C’est avec beaucoup de réticence que Matteo accepta de me mettre sur la voie un matin de printemps quelque trois mois après que Giorgio ait disparu de ma vie. Nous allâmes assez loin en direction du sud, puis nous prîmes une route de campagne tortueuse que je ne connaissais pas, et ensuite nous marchâmes pendant au moins deux heures sur un sentier tortueux et rocailleux.

Aux abords d’un chemin de terre, il me banda les yeux et me dit que Giorgio avait décrété que c’était la condition sine qua non pour être guidée jusqu’à sa retraite.

Je jouai le jeu et c’est ainsi que nous atteignîmes son repaire en fin d’après-midi. Le trajet avait été rude car à mi-chemin la montée m’avait semblé plus raide qu’au départ. Ensuite, nous étions redescendus pendant un moment qui me parut long, la difficulté étant encore plus grande à la descente. Et même si Matteo guidait mes pas avec beaucoup de savoir-faire, l’angoisse de mal poser mes pieds avait rendu mon cheminement difficile et extrêmement désagréable. En arrivant, je demandai à mon guide s’il n’avait pas fait de nombreux détours pour me tromper, question à laquelle il s’abstint de répondre.

Heureuse à la pensée de retrouver mon cher Giorgio, anxieuse de savoir comment il m’accueillerait, je n’insistai pas. Il m’était déjà suffisamment détestable de penser que je pouvais être bafouée par celui qui me disait m’aimer et me respecter que je préférais passer sur les tromperies éventuelles de Matteo. Je me promis cependant d’éclaircir un jour le mystère.

Me remémorant les nombreuses fois où Giorgio m’assurait de ses sentiments à mon égard, je sentis la colère s’emparer de moi. N’affirmait-il pas que je n’étais pas comme les autres et méritais tous ses égards ? Il me jurait un amour sans commune mesure avec ce qu’il avait ressenti pour ses conquêtes précédentes.
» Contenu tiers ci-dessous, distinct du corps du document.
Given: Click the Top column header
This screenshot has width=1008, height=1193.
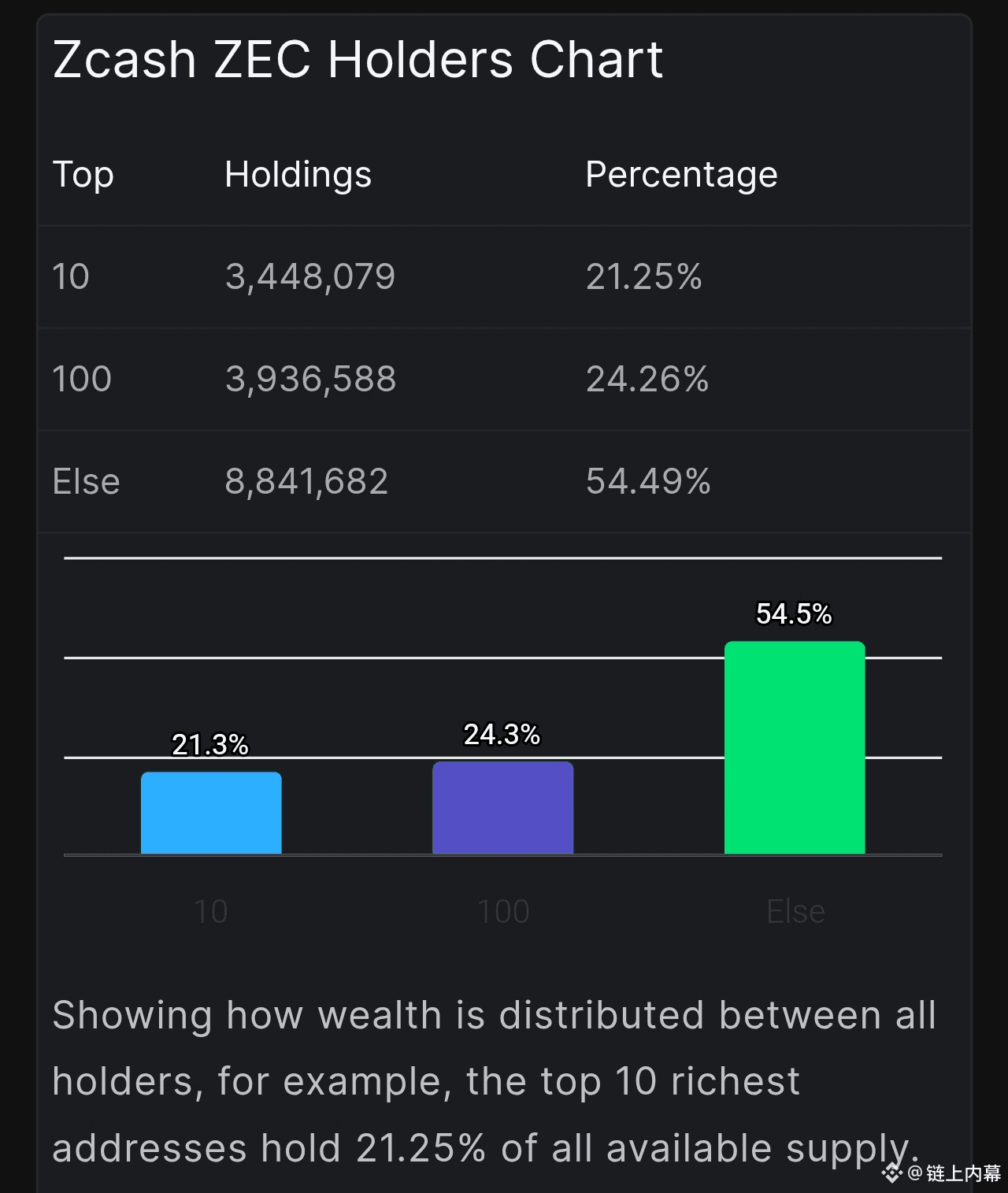Looking at the screenshot, I should coord(83,175).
Il avait parfois peur que notre histoire se termine.

Il en serait tellement malheureux ! Maintenant, aurais-je le courage d’exprimer la colère sourde qui me suffoquait ?

Me connaissant, j’en doutais beaucoup alors qu’un éclat de ma part aurait été parfaitement justifié et salutaire.

J’étais vraiment perplexe. Comment pourrais-je à nouveau lui faire confiance s’il avait aujourd’hui aussi peu de considération pour moi, s’il faisait fi de toutes ses promesses à la moindre occasion ? Néanmoins, je gardais au fond de moi une lueur d’espoir. Était-ce vain ?

À l’issue de notre entretien qui, de sa part, se borna à deux ou trois phrases et un reproche que je ne sus comment interpréter, j’étais démoralisée. Il m’avait signifié sans ménagement qu’il était préférable que je reparte d’où je venais et de ne plus chercher à le revoir, puisque je l’avais si outrageusement trompé. Cela semblait clair et net et je me persuadais que tout était bien fini entre nous. Il n’avait malgré tout pas eu la franchise de me regarder dans les yeux comme il l’avait toujours fait auparavant. Son œil fuyant avait fait mine de s’intéresser à quelque chose au loin. Je n’avais pas envie de lui montrer combien j’étais humiliée et je lui tournai le dos, appelant Matteo pour que nous quittions cet endroit au plus vite.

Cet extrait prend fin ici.